Daher müssen dringend Maßnahmen ergriffen werden, um den Respekt vor Autoritätspersonen wie Lehrerinnen und Lehrern wieder zu stärken. Die Schulen werden andernfalls immer stärker zum Schmelztiegel des Zerfalls unserer gesellschaftlichen Werte.
Ich hoffe inständig, dass es bei uns nicht immer weiter einreisst. Aber wenn wir das verhindern wollen, dann müssen wir handeln: Mit harter Hand durchgreifen, gegen Schüler und Eltern, die den Schulfrieden stören, ohne Angst um die Außenwirkung oder das Image zu haben.
Die Berichte über Vorfälle dieser Art häufen sich. Schon früh habe ich davor gewarnt, dass die Schulen mit Aufgaben überlastet werden: Sie sollen zugleich Ganztagsbetreuung, Bildungsstätte, Erziehungsort und Integrationsmotoren sein.
Obgleich das alles noble und vermutlich auch richtige Anliegen sind, gilt es dann auch, die Lehrkräfte entsprechend zu schulen und ihnen das notwenige Rüstzeug für „Problemfälle“ an die Hand zu geben sowie hier dringen benötigte Unterstützung zu leisten.

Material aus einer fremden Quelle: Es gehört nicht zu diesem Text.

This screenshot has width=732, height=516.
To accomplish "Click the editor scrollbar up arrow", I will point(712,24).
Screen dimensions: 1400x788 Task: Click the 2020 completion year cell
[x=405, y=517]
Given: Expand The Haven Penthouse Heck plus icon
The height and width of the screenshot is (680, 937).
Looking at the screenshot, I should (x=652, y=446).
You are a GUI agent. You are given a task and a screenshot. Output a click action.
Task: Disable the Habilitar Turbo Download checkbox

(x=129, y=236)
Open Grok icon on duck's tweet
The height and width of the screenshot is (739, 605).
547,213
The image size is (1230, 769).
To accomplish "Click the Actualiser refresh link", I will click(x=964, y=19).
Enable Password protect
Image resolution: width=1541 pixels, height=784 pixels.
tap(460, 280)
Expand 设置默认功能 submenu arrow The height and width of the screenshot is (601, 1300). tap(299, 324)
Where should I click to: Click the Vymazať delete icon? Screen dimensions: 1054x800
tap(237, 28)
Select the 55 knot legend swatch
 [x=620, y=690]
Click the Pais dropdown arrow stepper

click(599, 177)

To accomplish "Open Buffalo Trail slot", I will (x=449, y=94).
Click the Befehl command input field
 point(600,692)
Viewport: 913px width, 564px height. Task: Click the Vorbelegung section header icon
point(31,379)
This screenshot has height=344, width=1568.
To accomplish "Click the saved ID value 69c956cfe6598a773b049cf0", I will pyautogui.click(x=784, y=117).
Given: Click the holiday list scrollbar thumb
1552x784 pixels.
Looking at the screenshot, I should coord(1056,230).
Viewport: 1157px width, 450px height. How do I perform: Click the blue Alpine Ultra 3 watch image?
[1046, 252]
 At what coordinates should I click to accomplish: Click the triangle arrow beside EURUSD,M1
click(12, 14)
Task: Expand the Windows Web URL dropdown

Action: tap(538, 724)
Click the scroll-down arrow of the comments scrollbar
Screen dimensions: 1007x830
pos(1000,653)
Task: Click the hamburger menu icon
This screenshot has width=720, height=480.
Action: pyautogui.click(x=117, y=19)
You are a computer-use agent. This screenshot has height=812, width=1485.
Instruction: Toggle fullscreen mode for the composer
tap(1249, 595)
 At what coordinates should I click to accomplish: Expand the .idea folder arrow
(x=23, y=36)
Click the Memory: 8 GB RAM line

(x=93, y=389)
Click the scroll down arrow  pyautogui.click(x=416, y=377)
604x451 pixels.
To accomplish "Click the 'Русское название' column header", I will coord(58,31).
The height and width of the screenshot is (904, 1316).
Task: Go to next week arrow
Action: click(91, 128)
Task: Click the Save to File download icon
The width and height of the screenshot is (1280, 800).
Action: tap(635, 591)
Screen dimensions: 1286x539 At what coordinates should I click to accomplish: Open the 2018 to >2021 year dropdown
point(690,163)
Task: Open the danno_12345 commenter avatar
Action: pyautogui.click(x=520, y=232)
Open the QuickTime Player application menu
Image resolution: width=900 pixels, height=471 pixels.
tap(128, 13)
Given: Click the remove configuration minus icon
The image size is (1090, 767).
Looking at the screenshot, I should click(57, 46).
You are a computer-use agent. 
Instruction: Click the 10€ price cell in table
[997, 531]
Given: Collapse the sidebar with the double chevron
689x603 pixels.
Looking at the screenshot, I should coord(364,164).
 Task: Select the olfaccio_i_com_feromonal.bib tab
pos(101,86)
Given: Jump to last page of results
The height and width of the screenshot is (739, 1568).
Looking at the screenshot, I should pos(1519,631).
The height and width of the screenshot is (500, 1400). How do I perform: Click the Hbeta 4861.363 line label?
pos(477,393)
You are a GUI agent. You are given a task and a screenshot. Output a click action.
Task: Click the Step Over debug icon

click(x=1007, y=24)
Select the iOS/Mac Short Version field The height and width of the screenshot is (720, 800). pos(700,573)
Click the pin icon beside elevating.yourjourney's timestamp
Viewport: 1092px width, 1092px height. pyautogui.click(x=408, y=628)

Und dabei müssen wir uns folgendes bewusst machen: Es geht längst nicht mehr darum, eine Jugend ohne Gott zu verhindern – sondern darum zu verhindern, dass Deutschland in 30 Jahren von einer Jugend ohne Moral, ohne Wertkodex regiert wird.
Das ist die vornehmste und oberste Aufgabe von Schule und Lehrern: Demokratie leben. Die Schülerinnen und Schüler zu selbstbestimmten, freiheitsliebenden und zugleich verantwortungsbewussten Staatsbürgern zu erziehen.
Hierhin müssen wir zurück, denn sonst können wir uns die Frage sparen, woher der Wertverfall in unsere Geselslchaft wohl rührt.